ÜÇ AY, İKİ SEÇİM!
Kusura bakmayın sevgili okurlar. Söylemeden duramayacağım. Çok üzülüyor, ziyâdesiyle hayıflanıyorum. Aklıma gelip düşündükçe de duygulanıyor, kahırlanıyorum. Kahırla kahraman kelimesi aynı kökten gözüküyor ama, birinde yiğitlik anlamı varken, öbüründe kendi kendine söylenmek, duygulanmak, yiğitlenmek ve de oradan öteye geçememek anlamı var. Her neyse.
Belki bana katılmazsınız, bilemiyorum ama, şart da değil bu. Çünkü, fikirler mutlak katılmayı gerektiren ve de bekleyen şeyler değildir. Sonuçta inanç esaslarıyla çelişkisi mutlak olmadığı sürece her fikir öne sürülüp tartışılabilir. Akîdemize ters olmadığı, bilinçli bir hakeret içermediği sürece saygı da duyulur.
SİYÂSET ve PİYASA
Sevgili okurlar. Bu şehri ne kadar güzel bulup sevdiğim bir gerçekse, en az bir o kadar da genel sosyal, siyasal ve de yönetsel yansımalarından rahatsız olduğum da apaçık bir vâkıa. Bu güzel şehirde polisiye olarak ve ahlâkî anlamda çok güzel şeyler yaşamadığımızın ötesinde, seçtiklerimizin tutumlarını bir genel tablo olarak değerlendirmeğe kalktığımızda karşımıza güzel manzaraların çıkmadığı da çoğunluğun kabul ettiği bir gerçek.
Bu vilâyet ve şehir adına siyâset yapanların yapı, inşaat, kat, yat, ihâle, proje, plân, program notları çok iyi. Mâşâllah, yöneticilerden aldıkları hızın etkisiyle, piyasa da devletten pek geri kalmıyor. Dereler, tepeler, ovalar binâlarla doldu. Şimdi vâdiler için de sanâyi serbestisi çıktı. Bu Ordu’nun arslanlarını kimse tutamaz. Durduramaz. Öylesine bir heyecan taşıyorlar.

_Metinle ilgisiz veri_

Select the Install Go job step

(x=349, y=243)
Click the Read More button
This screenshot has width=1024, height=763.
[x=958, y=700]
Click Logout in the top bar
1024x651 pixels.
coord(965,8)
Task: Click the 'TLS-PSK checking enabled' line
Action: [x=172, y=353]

Ancak, bana sorarsanız hepsinin de gönül notları zayıf. Dağlar taşlar delinip geçiliyor, ama gönüllere girilemiyor. Bir yerlerde bir besmelesizlik var. Bereketsizlik gırla. Neredeyse, bunca pervâsızlıklar karşısında lânet olsun diyecek durumlar yaşıyoruz. Bin dâire yaptıran müteahhitlerin çoğu bir dâiresini de mescid yapayım demiyor. İstisnâlar elbette vardır. Rabbim sayılarını çoğaltsın, ancak mâneviyât yatırımları, kültürel çabalar sıfır, elde var sıfır derecesinde. Neredeyse hiç gündemde yok. Binâ da çok, zinâ da sizin anlayacağınız. Ama, tedbir, tefekkür; hak getire!
BELEDİYE-MARKET
Belediyeyle ilgili de bir şey söyleyeyim mi? Gerek var mı? Rutin işlerdeki gidişât ritmi bile tartışmalıyken, ötesine ne diyebiliriz? İşte, şu eser var diyecek bir şey var mı? Bir alt geçit, üst geçit, istimlâk, viyadük, kavşak vs. Bunları görmek için hep il dışına çıkmamız gerekiyor. Var gibi gözüken hizmetler de, ne kadar akıl ve mantık işi?! Kuru bir inatlaşmanın, aceleye de gelse, en ideali olmasa da ben yaptım ve de işte oldu bitti tavrının ürünü! Yelpâzenin ne sağının ne de solunun içine sinmeyen uygulamalar!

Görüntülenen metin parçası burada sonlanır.